• _Task to complete_
Check each line of the entries. Copy the ones that contain the string "computer".

• _Materials provided_
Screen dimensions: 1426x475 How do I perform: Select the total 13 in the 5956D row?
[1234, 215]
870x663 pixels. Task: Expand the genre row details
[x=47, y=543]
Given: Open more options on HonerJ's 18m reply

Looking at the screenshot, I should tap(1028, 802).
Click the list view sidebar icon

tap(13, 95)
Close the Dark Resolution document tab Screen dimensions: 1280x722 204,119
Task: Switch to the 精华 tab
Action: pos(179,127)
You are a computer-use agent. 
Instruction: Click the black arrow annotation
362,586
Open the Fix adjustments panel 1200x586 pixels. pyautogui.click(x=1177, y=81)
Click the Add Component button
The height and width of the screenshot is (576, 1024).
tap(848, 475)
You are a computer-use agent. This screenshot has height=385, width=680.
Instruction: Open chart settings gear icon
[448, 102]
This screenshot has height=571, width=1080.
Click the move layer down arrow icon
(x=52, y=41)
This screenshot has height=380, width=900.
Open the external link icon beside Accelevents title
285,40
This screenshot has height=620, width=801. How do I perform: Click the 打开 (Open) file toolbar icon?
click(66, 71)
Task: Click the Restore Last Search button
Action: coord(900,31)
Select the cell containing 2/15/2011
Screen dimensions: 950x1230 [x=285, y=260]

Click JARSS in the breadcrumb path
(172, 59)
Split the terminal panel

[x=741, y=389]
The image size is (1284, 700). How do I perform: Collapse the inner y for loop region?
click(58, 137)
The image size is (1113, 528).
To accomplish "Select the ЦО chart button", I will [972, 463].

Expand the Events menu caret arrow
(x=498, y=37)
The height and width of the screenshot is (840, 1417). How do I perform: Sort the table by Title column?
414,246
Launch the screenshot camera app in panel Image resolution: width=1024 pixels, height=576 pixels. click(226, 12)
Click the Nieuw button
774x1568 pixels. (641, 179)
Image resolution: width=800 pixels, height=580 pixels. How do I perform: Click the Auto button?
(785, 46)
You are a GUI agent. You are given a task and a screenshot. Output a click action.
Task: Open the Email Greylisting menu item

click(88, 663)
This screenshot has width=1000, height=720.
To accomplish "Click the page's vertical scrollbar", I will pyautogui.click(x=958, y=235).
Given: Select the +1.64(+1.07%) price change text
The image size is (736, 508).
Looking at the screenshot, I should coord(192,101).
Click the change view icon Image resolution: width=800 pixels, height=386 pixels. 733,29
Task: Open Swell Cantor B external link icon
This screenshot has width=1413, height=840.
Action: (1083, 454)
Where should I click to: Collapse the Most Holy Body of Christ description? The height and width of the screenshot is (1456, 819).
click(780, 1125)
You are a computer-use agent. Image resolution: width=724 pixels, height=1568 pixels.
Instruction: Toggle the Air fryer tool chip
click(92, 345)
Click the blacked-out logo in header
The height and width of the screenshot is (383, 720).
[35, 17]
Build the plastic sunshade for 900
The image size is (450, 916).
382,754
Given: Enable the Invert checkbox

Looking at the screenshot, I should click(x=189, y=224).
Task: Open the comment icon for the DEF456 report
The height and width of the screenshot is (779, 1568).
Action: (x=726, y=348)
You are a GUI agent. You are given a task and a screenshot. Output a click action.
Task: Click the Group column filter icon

• _Exercise solution_
You are a computer-use agent. 
You are a computer-use agent. This screenshot has height=385, width=680.
You are a computer-use agent. Image resolution: width=724 pixels, height=1568 pixels.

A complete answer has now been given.